Aetiology

The primary aetiology of both acute and chronic subdural haematomas (SDH) is trauma.[15]​ Less commonly, SDHs are associated with rupture of a cerebral aneurysm or vascular malformation (i.e., arteriovenous malformation or dural fistula).[16][17]​​​ There are also case reports in the literature of spontaneous SDHs associated with cerebral hypotension and malignancy.[18][19][20]

Pathophysiology

Acute subdural haematomas (SDH) typically result from torsional or shear forces causing disruption of bridging cortical veins emptying into the dural venous sinuses. This causes SDHs to form along the brain convexities.[1][21][22]​​​​ Direct force to the skull and brain may cause contusions or lacerations, and typically results in bleeding from a subdural vessel near the temporal pole.[22][1]​​​ In some cases, arterial injury may occur, resulting in rapid neurological decline and poor chances for recovery.[1] As intracranial pressure rises, cerebral perfusion pressures and cerebral blood flow may fall and ischaemic injury occurs. Timely haematoma evacuation may prevent the pathophysiological cycle which otherwise leads to ischaemia and neuronal death.[23] In many circumstances, associated injuries (contusions, epidural haematoma, diffuse axonal injury) affect neurological recovery. Chronic SDHs become symptomatic from direct compression of underlying brain, and usually do not result in the cascade of ischaemia and secondary neuronal injury.[24][1]​​​ Patients usually have a degree of underlying brain atrophy and may have a history of alcoholism or coagulopathy.[1]

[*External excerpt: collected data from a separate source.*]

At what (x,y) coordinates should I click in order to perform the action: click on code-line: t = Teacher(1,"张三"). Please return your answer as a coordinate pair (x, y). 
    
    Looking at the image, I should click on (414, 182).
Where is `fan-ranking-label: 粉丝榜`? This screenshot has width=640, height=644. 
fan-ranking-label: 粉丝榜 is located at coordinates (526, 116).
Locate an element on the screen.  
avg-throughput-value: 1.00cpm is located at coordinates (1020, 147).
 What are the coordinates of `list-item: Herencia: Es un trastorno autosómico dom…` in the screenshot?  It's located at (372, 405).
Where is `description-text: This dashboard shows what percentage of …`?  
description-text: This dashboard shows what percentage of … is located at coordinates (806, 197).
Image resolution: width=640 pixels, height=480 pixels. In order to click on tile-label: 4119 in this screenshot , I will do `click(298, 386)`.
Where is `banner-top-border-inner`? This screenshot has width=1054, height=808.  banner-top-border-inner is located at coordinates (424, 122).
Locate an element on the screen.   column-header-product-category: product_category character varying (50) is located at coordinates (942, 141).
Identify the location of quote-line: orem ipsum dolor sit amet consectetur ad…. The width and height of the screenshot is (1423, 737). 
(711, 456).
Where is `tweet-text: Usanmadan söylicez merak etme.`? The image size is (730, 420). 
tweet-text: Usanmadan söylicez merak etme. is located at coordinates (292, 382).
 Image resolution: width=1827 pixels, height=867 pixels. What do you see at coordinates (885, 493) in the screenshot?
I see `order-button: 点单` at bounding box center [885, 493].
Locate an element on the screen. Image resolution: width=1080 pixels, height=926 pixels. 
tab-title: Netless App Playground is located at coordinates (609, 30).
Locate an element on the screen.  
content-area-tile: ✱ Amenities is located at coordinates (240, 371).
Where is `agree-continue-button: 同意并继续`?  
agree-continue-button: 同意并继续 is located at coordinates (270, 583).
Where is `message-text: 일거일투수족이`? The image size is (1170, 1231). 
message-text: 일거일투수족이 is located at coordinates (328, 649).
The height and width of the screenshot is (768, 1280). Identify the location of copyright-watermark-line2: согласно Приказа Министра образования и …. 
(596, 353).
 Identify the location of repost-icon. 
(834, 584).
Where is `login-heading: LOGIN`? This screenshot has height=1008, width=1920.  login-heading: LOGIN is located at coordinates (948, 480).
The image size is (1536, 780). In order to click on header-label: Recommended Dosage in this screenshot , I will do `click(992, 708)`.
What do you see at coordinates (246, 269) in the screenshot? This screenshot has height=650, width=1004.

Like acute SDHs, chronic SDHs form from rupture of a bridging cortical vein, where they are suspended beyond the trabeculae of the arachnoid space. Because there is brain atrophy, there is considerable room for these haematomas to enlarge before they cause symptoms. As the haematoma develops, the dura undergoes an inflammatory reaction due to exposure to blood and fibrin products, which results in formation of neomembranes that may give chronic SDHs a loculated appearance.[25][1]​​ Chronic SDHs are believed to result from slow venous bleeding, typically from bridging veins on the cerebral surface, but the pathophysiological process is likely more complex and remains incompletely understood.[26]​ This can occur due to traumatic events, anatomical changes that result in cranio-cerebral disproportion (i.e. brain-shrinkage with age), intracranial hypotension, or through anatomical manipulation (cranial surgery).[26][27]​ Chronic SDHs tend to enlarge over time. This is thought to be due to either osmotic gradients that encourage the flow of cerebrospinal fluid across neomembranes into a hyperosmotic haematoma or repeated haemorrhage from the vascularised neomembranes.[1] ​As this collection forms in a potential space, and given that the bleeding derives from low-pressure venous blood, the haematoma takes time to develop, which explains why many patients become symptomatic weeks after the initial injury.[26]

Classification

Computed tomography appearance[1]

Subdural haematomas (SDH) can be divided into 4 types:

  • Acute SDH (<3 days old, diffusely hyperdense)

  • Subacute SDH (3-21 days old, heterogeneously hyperdense/isodense)

  • Chronic SDH (>21 days old, diffusely hypodense)

  • Acute-on-chronic SDH (areas of hyperdensity within hypodense haematoma).